In the end, one of the biggest shames of the whole 38 Studios fiasco is that the MMORPG it was creating and the people who were making it were overshadowed by how it all came to an end in a spectacularly public affair.
There was a time that many MMO players, myself among them, were eagerly anticipating the release of the MMO that we only know as Project Copernicus. The art looked fantastic, the single-player RPG set in its universe was fairly well received, and the talent behind the game was all top-notch. It was poised to be among the next generation of modern MMOs — and yet it became one of the last AAA budget titles instead.

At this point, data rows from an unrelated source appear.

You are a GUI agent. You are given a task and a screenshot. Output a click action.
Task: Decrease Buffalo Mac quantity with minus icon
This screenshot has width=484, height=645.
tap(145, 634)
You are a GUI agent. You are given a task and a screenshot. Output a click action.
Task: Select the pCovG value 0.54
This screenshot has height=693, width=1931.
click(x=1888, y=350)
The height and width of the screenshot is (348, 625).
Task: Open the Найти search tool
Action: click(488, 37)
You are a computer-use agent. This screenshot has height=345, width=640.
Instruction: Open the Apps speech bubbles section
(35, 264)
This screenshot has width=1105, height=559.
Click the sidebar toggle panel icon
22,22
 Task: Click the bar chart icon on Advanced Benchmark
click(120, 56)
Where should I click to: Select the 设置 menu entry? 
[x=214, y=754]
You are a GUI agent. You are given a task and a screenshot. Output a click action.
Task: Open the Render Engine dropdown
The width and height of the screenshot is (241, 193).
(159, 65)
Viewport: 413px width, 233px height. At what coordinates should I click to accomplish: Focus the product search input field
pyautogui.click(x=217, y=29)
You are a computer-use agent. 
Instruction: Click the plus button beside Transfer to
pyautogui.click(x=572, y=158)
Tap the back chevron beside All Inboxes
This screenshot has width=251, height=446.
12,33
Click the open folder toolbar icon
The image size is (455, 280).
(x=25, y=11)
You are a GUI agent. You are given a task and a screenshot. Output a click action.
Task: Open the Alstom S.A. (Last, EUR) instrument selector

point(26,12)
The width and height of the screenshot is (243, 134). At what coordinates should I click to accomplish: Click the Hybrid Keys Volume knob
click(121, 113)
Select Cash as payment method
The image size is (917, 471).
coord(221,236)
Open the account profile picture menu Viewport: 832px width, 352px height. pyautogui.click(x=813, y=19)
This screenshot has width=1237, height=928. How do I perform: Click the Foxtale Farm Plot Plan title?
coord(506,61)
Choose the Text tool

Today we’re going to take a quick tour through the creation of Project Copernicus before it arrived at the ending that we know all too well.
The Dream Team
When you’re a rich and famous former all-star Major League Baseball pitcher, what do you do when you retire from the game? For Red Sox’ Curt Schilling, the answer was to set up your own studio and make the game of your dreams.
Even as he was playing baseball, Schilling found the time to become obsessed with MMORPGs such as EverQuest and World of Warcraft. Around the time stepping away from MLB in 2007, Schilling founded Green Monster Games, which was quickly renamed 38 Studios after Schilling’s Red Sox jersey number. His goal? To assemble an acclaimed team of creators and fashion an MMO that would outstrip the ones that he had loved and played in the past. It was announced to the world in 2008 as Project Copernicus.
One thing to understand is that while MMO development hasn’t ever been exactly mainstream, the fact that Copernicus had so many big names attached led to heightened media and public attention. In addition to Schilling himself, Project Copernicus employed comic book artist Todd McFarlane and D&D novelist R.A. Salvatore. McFarlane was tapped to create the art style while Salvatore had the immense job of creating 10,000 years of backstory for the game’s setting.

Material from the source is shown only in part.